What you should do>
Only a number is wanted: how many lines in the records below contain "computer"?
Segment Start: Data shown
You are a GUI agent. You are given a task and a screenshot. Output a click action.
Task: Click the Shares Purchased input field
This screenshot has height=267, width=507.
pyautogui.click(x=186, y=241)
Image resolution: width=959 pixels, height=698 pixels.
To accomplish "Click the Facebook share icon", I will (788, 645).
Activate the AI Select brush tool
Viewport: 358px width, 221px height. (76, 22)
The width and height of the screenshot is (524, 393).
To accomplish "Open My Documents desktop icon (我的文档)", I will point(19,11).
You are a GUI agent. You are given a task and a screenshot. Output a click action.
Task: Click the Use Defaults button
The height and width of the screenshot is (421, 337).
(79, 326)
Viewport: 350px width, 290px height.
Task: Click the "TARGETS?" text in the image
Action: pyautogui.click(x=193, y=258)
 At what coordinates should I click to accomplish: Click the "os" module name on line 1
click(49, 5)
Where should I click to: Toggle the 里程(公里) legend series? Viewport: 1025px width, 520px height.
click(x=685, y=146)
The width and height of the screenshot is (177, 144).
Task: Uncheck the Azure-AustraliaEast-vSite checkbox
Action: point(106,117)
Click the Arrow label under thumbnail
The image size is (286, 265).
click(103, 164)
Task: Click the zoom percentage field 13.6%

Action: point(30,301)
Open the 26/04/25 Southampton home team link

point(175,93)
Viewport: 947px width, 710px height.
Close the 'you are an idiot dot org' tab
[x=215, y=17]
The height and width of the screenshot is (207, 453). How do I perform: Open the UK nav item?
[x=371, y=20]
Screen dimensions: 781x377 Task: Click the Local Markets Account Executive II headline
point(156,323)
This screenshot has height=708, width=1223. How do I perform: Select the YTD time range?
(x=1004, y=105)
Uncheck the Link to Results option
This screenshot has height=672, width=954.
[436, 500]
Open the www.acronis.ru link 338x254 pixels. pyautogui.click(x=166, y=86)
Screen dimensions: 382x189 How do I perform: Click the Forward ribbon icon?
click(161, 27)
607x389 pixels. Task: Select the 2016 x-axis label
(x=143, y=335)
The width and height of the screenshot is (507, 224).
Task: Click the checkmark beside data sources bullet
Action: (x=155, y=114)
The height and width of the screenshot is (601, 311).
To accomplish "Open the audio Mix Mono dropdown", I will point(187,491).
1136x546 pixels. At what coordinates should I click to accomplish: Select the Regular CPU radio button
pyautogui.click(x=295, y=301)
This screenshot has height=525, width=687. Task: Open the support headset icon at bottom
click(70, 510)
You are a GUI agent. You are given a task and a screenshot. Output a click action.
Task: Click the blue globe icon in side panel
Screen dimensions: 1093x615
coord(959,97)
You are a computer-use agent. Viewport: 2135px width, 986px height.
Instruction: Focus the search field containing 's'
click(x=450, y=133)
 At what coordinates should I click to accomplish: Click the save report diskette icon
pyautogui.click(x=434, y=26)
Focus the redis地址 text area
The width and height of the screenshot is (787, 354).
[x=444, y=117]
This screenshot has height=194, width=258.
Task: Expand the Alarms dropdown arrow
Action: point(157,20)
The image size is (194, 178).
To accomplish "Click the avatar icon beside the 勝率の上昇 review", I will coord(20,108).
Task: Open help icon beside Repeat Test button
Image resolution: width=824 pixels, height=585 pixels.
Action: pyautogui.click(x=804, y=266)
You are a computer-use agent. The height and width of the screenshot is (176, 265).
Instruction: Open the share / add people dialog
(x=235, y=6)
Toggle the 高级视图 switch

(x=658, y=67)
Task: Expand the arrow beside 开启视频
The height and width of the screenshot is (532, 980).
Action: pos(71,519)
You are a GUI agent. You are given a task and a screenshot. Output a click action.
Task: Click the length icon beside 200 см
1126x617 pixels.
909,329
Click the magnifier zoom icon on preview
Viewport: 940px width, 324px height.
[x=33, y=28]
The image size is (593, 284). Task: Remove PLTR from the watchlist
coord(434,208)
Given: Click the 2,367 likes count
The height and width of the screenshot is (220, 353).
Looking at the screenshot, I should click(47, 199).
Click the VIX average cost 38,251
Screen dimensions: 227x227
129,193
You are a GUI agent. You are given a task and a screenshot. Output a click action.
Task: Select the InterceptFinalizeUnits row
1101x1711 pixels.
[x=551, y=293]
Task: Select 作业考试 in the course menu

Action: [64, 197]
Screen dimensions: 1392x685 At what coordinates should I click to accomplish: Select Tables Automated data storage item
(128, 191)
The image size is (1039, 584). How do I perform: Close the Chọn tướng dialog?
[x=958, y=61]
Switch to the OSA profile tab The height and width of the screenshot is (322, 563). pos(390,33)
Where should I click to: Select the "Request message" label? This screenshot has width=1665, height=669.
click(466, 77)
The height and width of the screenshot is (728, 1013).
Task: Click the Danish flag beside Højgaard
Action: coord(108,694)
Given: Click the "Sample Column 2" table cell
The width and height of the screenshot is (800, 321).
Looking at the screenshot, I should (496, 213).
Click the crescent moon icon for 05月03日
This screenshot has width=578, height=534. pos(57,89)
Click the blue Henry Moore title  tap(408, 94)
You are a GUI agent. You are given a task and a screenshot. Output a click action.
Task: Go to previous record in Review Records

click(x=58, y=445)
Segment End: Data shown
Exercise response>
2